§ Problem requirements
Gather every line of the records that contains the word "breadcrumb", and copy each one.

§ Information provided
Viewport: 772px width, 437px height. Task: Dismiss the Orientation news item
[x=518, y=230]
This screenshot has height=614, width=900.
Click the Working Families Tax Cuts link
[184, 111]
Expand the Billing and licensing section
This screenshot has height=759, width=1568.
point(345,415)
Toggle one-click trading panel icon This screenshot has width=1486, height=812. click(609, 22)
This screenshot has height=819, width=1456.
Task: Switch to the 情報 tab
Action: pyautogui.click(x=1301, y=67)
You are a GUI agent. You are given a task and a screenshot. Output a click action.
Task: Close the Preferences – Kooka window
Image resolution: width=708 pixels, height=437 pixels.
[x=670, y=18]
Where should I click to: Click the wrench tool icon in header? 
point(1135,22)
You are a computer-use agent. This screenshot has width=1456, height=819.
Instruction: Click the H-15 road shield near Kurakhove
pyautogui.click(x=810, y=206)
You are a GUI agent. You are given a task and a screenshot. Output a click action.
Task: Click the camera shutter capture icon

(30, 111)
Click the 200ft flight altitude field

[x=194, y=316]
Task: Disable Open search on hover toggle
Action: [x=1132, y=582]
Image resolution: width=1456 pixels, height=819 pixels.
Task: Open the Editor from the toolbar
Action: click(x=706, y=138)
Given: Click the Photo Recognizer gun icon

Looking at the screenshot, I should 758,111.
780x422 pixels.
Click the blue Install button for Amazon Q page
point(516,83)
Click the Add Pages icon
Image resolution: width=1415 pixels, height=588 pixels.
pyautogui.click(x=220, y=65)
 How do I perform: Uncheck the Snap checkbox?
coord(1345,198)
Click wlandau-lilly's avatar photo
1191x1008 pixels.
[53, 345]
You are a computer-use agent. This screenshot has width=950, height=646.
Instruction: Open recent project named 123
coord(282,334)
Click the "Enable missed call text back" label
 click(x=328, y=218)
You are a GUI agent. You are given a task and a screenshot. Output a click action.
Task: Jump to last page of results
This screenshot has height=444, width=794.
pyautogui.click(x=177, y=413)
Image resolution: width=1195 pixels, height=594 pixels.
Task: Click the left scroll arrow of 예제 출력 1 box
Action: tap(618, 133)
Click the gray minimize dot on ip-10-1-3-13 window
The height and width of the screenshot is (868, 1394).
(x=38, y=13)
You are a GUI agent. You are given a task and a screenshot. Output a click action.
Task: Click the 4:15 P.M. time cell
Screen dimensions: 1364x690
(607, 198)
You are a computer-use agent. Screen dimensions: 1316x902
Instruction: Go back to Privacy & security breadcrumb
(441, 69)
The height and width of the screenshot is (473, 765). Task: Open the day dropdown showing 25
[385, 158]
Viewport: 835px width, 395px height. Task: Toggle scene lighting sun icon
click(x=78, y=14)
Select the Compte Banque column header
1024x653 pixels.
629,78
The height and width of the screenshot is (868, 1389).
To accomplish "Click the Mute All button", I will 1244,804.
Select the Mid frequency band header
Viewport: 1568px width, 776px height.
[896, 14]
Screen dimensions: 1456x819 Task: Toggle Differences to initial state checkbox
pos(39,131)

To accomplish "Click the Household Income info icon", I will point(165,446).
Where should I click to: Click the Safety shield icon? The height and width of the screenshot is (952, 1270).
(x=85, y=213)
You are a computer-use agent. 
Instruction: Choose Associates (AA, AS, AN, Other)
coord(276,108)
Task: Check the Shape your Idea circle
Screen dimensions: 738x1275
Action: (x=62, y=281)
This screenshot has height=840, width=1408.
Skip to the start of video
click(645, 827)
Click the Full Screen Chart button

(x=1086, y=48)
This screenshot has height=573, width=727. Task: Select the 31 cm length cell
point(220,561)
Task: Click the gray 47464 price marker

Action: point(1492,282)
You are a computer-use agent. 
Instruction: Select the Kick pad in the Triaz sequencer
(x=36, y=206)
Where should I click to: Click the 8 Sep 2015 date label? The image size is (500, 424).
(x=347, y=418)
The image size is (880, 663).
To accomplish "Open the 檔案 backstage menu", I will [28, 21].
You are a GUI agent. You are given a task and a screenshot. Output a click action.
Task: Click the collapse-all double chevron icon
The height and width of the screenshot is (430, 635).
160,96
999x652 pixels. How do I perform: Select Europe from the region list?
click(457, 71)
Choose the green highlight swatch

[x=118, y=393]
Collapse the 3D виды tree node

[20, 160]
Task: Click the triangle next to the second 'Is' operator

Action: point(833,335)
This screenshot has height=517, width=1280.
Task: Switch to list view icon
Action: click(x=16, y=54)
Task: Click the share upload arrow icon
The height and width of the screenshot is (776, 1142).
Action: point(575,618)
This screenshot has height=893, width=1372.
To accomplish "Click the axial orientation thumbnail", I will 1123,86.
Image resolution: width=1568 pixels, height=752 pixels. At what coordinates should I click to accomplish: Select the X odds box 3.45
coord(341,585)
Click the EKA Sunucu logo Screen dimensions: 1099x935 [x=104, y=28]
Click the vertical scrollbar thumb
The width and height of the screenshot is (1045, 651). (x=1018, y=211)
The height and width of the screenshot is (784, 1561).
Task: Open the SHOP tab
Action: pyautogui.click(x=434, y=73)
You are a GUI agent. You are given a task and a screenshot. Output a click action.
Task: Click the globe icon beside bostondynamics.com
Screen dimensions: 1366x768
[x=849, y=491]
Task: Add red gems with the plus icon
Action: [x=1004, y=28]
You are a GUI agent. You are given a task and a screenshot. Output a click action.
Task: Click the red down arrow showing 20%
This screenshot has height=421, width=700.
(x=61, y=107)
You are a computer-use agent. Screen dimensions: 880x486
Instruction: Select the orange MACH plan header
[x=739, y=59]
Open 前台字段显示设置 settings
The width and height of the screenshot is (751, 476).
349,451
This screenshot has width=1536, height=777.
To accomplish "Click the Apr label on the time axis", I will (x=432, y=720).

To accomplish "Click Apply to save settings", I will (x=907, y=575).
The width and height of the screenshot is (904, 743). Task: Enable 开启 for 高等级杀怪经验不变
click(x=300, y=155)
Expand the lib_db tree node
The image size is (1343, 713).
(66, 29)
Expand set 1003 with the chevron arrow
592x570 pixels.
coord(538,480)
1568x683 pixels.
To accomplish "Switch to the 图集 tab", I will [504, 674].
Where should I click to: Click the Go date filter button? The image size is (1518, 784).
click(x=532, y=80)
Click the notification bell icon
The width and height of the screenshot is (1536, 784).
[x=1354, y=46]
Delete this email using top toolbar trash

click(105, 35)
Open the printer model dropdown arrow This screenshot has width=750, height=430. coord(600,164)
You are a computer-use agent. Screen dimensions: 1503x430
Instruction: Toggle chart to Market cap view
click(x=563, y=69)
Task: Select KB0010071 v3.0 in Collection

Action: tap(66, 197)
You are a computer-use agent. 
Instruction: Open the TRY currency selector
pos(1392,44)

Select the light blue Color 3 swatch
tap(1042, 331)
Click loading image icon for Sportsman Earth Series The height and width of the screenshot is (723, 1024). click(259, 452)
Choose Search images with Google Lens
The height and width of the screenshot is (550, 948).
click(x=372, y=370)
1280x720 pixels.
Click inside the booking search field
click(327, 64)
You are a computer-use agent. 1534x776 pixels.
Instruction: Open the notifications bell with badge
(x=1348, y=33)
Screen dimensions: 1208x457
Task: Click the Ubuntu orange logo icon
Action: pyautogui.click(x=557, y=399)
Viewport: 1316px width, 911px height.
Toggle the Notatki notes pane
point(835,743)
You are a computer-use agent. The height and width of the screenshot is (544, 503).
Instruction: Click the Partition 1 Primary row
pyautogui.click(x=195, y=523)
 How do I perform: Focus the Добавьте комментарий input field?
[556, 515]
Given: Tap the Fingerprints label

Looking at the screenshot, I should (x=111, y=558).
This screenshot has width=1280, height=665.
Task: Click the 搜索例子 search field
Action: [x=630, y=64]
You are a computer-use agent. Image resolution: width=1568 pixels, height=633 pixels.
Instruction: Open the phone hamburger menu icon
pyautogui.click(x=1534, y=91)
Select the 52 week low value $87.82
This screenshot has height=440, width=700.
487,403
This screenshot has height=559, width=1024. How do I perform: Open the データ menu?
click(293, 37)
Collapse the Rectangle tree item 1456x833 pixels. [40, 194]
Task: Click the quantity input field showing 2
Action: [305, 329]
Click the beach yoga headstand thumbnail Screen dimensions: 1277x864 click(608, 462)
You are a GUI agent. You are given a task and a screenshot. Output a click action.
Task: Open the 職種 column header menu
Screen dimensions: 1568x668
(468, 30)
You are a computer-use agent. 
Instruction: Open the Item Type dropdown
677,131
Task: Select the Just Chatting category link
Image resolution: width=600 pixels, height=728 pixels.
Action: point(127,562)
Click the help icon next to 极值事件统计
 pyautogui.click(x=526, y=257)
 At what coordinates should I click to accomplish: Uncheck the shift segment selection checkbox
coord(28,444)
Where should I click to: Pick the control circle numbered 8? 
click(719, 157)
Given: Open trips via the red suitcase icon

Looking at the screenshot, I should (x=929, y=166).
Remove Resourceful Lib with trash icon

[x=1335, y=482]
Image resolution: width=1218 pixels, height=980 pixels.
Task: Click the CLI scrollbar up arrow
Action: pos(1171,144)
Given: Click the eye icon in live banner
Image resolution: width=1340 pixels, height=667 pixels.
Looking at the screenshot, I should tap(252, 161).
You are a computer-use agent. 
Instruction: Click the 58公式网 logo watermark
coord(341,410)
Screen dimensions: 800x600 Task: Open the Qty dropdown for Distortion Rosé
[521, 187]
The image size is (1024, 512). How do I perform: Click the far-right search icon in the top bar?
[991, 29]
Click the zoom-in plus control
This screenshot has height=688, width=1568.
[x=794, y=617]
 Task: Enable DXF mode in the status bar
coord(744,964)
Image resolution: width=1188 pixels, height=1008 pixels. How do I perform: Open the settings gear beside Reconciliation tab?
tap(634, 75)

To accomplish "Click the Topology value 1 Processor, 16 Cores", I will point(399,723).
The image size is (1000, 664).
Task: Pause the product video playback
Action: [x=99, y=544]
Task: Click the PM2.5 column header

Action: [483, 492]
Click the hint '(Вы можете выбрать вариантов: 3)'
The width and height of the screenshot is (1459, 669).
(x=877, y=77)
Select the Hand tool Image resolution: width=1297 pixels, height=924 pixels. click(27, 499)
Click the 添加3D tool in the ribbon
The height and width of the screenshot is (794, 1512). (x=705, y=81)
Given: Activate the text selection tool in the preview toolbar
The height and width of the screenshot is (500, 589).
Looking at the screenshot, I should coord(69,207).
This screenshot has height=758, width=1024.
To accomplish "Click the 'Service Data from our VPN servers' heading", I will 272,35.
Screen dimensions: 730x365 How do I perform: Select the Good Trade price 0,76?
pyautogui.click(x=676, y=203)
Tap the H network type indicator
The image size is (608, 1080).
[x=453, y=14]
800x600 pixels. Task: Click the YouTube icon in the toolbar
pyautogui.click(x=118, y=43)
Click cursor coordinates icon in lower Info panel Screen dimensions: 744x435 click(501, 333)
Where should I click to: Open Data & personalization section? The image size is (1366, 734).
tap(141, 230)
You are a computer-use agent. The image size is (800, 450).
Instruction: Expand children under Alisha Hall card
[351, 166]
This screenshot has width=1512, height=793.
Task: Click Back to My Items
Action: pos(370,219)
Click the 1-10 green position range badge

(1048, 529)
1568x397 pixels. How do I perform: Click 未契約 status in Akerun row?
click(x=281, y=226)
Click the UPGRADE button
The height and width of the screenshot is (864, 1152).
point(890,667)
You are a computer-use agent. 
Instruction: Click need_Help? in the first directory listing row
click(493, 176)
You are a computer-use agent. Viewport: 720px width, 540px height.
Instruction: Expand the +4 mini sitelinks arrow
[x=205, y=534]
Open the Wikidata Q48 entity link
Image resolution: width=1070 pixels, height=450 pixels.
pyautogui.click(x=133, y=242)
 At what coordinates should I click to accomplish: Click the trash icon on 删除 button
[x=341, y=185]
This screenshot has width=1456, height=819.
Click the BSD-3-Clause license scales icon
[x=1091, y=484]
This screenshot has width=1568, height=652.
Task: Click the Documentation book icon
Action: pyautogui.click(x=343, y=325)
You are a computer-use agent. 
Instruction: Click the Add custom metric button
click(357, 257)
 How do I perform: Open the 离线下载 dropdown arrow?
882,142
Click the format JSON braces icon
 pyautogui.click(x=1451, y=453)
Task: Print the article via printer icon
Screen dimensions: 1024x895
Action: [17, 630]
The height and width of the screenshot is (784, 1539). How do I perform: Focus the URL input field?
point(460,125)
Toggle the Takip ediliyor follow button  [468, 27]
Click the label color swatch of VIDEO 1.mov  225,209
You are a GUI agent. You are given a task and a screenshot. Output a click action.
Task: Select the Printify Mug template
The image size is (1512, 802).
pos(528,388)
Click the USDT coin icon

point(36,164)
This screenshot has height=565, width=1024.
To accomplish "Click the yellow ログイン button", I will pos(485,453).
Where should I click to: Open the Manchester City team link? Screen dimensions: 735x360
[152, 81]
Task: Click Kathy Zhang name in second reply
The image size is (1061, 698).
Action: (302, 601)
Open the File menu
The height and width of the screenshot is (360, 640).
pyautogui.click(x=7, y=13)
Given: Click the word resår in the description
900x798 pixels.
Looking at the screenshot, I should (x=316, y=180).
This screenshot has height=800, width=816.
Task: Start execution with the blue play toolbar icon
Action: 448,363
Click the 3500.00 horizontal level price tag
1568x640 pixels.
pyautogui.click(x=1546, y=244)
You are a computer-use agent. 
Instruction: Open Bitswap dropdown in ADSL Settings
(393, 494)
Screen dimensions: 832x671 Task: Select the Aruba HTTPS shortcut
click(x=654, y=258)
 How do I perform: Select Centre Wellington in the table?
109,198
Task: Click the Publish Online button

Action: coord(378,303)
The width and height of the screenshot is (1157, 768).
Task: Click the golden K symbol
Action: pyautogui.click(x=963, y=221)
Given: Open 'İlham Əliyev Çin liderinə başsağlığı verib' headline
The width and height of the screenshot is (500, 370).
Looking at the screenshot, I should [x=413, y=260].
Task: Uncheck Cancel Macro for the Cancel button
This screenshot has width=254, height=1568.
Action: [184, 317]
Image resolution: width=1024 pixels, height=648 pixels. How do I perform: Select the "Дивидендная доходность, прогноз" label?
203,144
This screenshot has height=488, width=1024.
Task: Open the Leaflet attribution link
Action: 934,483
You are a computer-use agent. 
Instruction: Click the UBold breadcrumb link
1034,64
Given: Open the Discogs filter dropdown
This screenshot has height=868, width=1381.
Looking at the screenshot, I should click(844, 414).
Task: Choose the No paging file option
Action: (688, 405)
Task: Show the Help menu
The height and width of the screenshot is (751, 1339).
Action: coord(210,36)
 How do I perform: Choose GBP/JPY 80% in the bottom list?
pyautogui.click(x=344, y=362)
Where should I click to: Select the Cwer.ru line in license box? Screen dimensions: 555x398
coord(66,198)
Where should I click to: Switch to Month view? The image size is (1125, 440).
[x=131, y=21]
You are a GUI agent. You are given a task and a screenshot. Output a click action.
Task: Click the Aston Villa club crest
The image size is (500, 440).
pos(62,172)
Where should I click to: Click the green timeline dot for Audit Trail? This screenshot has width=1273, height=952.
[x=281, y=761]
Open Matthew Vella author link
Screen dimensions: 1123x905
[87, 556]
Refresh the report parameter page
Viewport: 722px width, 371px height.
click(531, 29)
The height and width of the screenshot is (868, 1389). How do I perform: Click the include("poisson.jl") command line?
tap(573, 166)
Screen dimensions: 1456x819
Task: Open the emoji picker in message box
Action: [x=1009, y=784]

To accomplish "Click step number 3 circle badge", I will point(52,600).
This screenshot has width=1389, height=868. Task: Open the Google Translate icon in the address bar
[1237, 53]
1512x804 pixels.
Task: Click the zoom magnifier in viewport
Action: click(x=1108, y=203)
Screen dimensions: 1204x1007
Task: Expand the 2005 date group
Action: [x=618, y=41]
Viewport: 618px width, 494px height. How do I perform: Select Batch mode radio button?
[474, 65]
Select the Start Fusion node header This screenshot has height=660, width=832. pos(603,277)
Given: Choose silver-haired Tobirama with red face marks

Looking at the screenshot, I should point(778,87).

§ The reply
Instruction: Go back to Privacy & security breadcrumb
Instruction: Click the UBold breadcrumb link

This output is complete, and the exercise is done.